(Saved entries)

........

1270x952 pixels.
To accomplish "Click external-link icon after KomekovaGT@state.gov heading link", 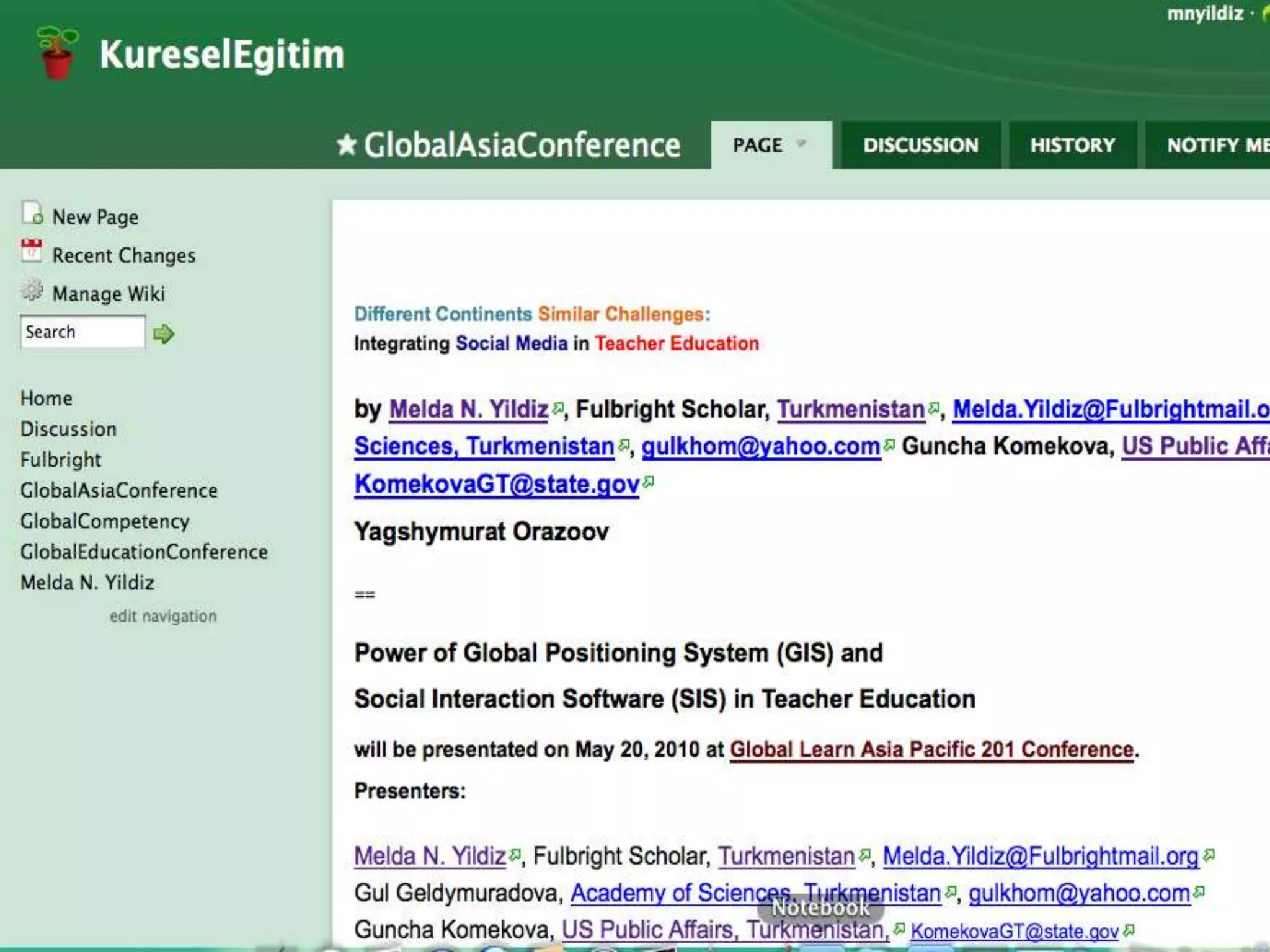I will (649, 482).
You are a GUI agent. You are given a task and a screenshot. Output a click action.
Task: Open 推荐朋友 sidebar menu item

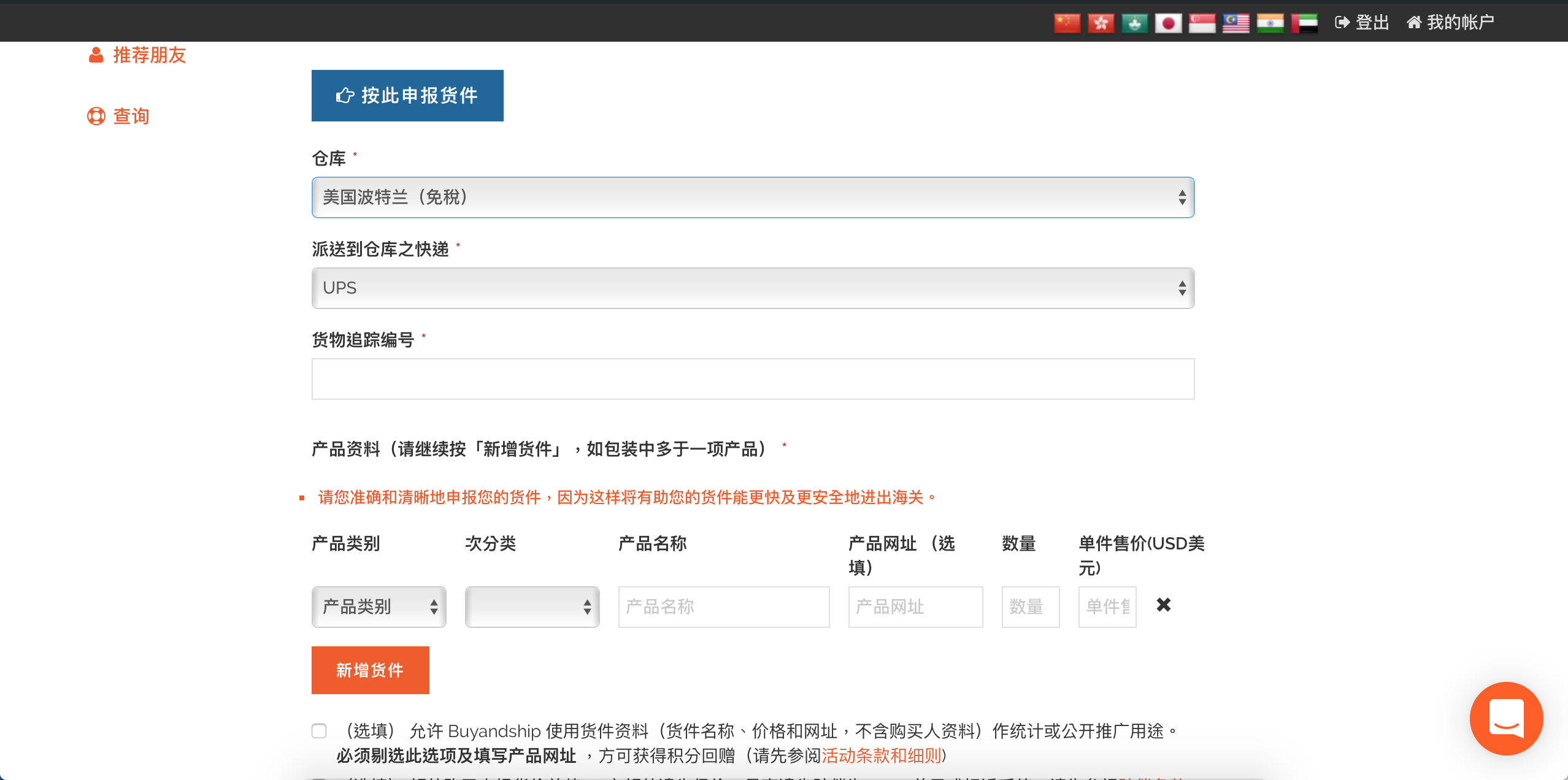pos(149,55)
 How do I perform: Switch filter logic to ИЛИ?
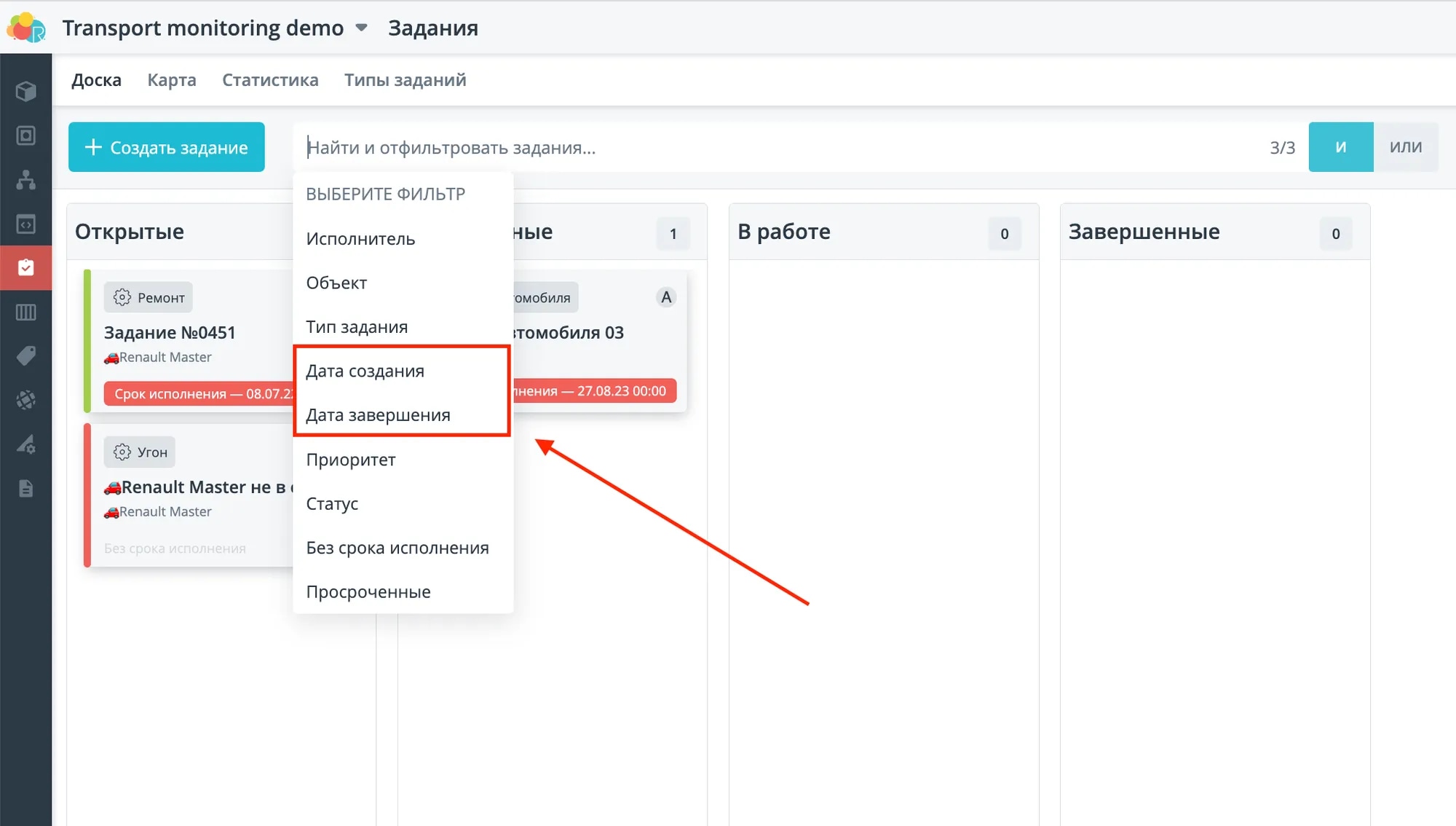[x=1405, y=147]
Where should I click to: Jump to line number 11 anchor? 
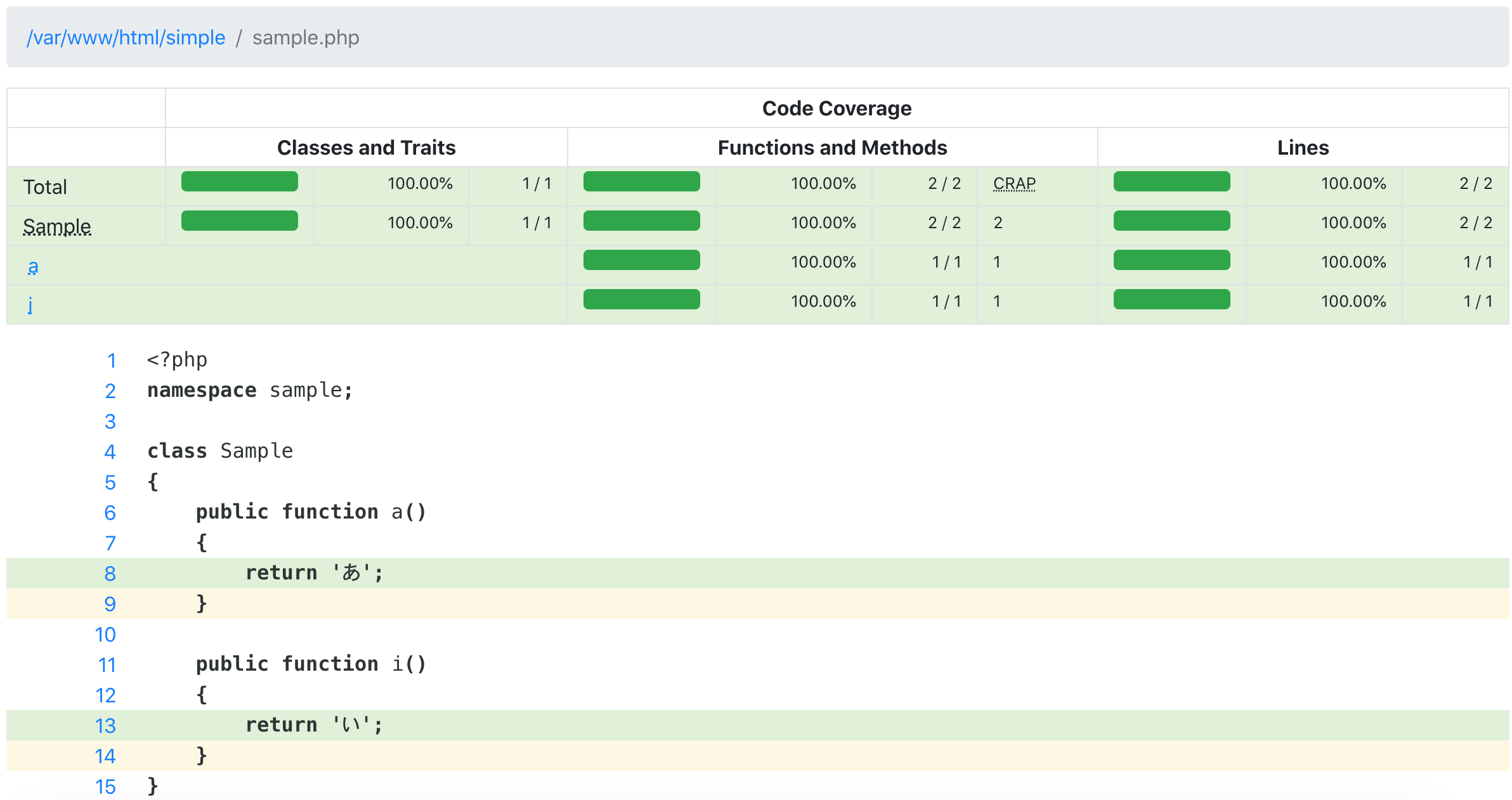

........

Exercise description: Within the entries above, the lines from the one with "Task: Open 推荐朋友 sidebar menu item" through the final line are to be printed exactly, with the pictures removed.

Task result:
Task: Open 推荐朋友 sidebar menu item

pos(149,55)
 How do I perform: Switch filter logic to ИЛИ?
[x=1405, y=147]
Where should I click to: Jump to line number 11 anchor? 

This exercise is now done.